To offer technology enhanced connected learning, some afterschool programs rely on the spill-over effect of one-to-one laptop and tablet initiatives led by states and school districts. As demonstrated by the Digital Learning Now! Smart Series, more students are beginning to gain access to devices that they can bring home and use in afterschool settings. Although many afterschool programs serve student populations from disadvantaged and low-income school districts with limited technology, these one-to-one initiatives can be achieved at surprisingly low per-pupil expenditures. The Mooresville Graded School District (MGSD) in North Carolina, for example, was cited in the DLN report as achieving a 1-to-1 ratio of laptops to students for only $1.25 per student per day. As more school districts—particularly in low-income neighborhoods—are able to achieve similar cost efficiencies, the afterschool programs that serve those districts will be able to benefit from the technology that follows the students.
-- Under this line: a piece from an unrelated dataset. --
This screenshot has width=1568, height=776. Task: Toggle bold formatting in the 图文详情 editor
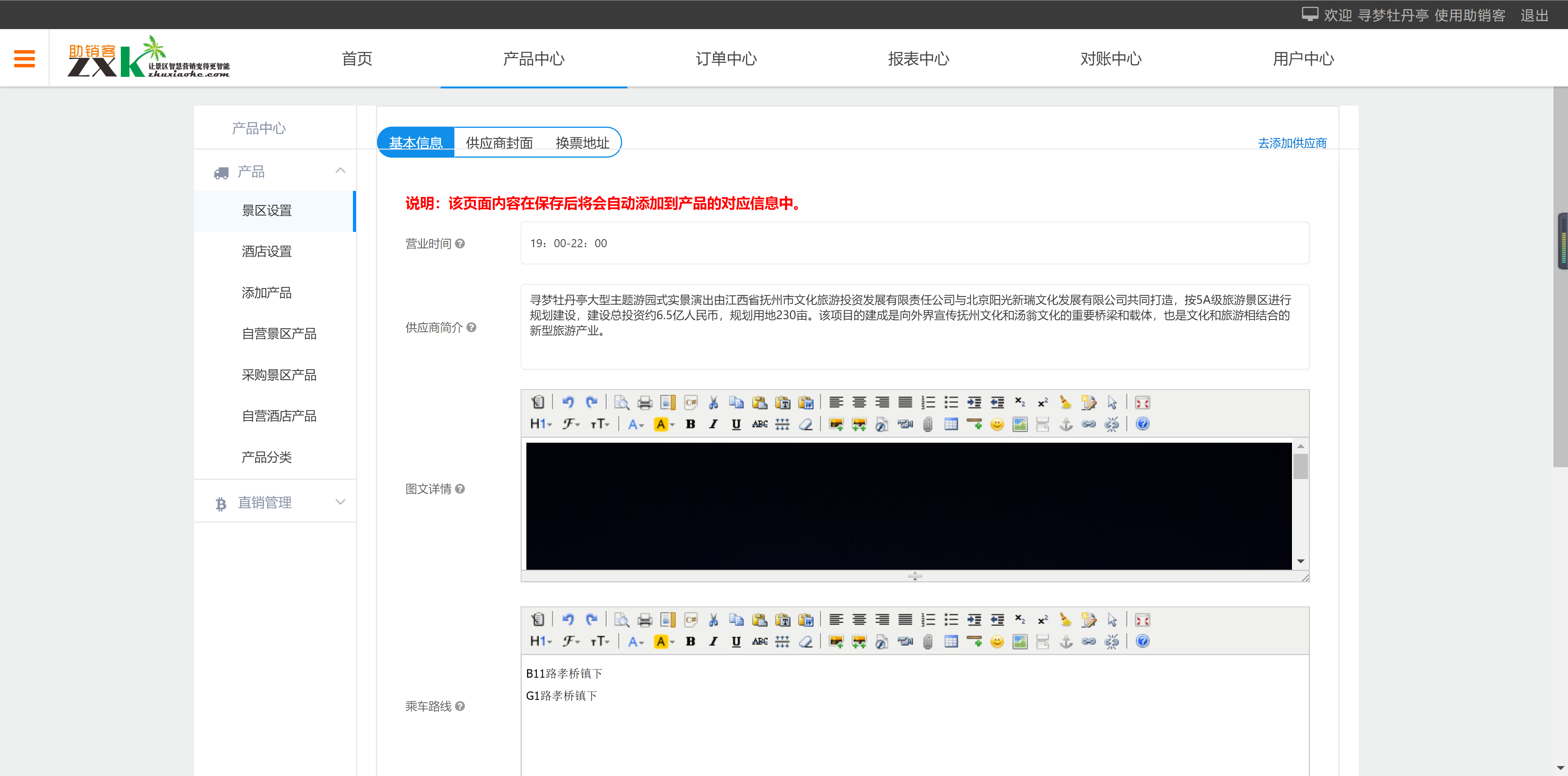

Another reason for the growth in connected learning in afterschool programs may be due to an increase in support from public and private institutions looking to bolster these efforts. An Education Week article recently highlighted the efforts of one such institution, the Chicago-based John D. and Catherine T. MacArthur Foundation. Since 2006, the MacArthur Foundation has invested more than $85 million toward research and direct funding to replicate successful connected learning models across the country. For example YouMedia’s digital-media-infused learning labs are expected to serve as a model for at least 30 other learning labs in museums and libraries nationwide.
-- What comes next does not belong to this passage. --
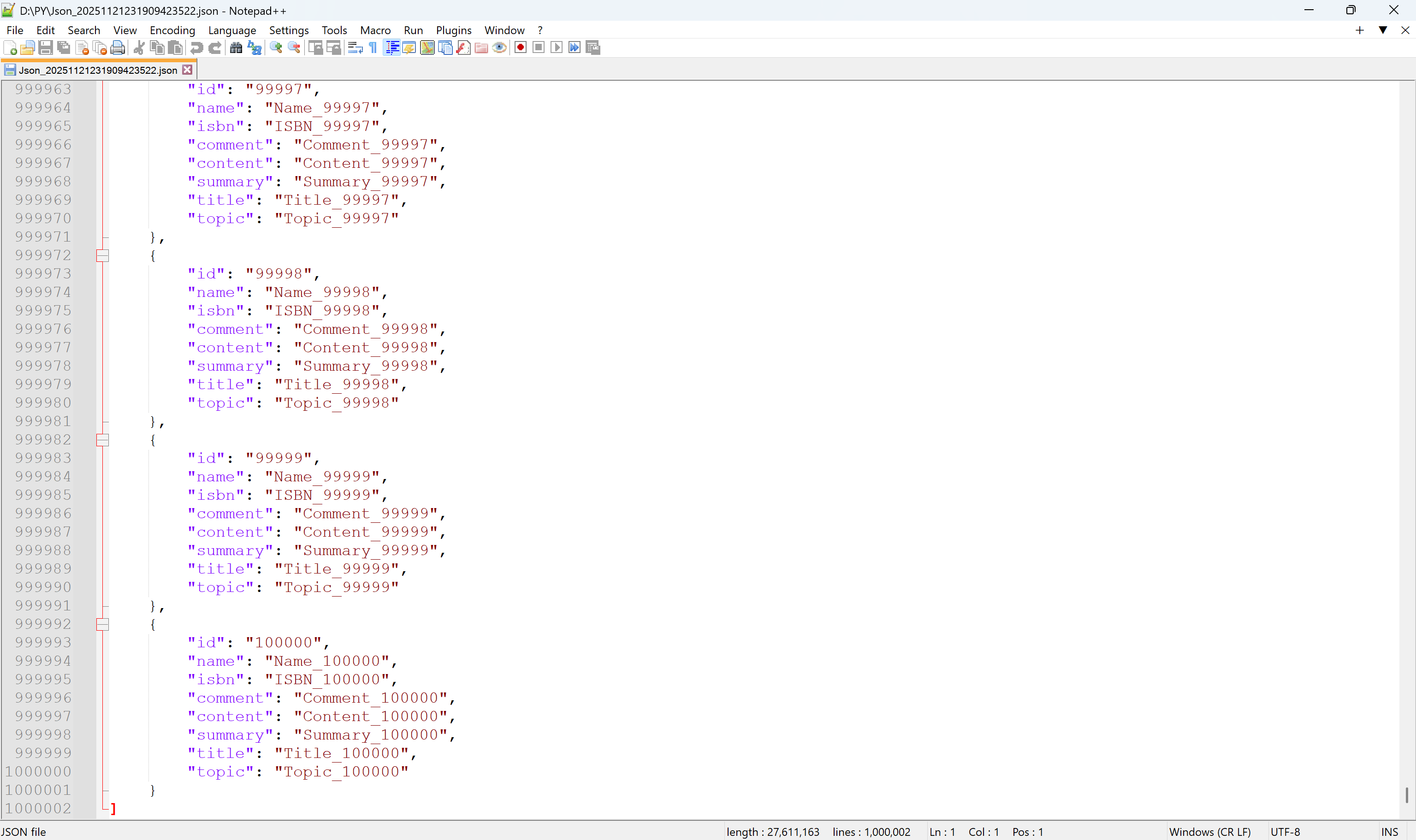
Task: Toggle word wrap in the toolbar
Action: tap(355, 47)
In lieu of funding, other afterschool providers are simply finding new and creative ways to facilitate connected learning experiences. The Seattle-based YTECH afterschool program, for example, is a collaborative supported by the YMCA of Greater Seattle, the University of Washington's Center for Communication and Civic Engagement, and the city of Seattle. Through the use of mobile devices, YTECH is able to promote civic engagement and service learning. For example, a group of YTECH students filmed, edited and shared stories about Latino culture with their peers. Projects like these have a low entry barrier for afterschool providers serving older youth. Research shows that approximately 77% of teens own a mobile phone, with nearly 1 in 4 owning a smartphone. Surprisingly, among youth with mobile phones the rate of smartphone ownership is consistent across race and income differences. BYOD policies that leverage the iPods and smartphones that are already in the pockets of these youth can help afterschool providers incorporate more creative ways to leverage technology.
Although the challenge of increasing access to and funding for digital technology remains a barrier, the mix of state- and district-level one-to-one laptop initiatives, a growing investment by public and private institutions, and creative uses of more readily-accessible mobile devices are creating new, technology-enhanced opportunities for afterschool providers to join the connected learning movement.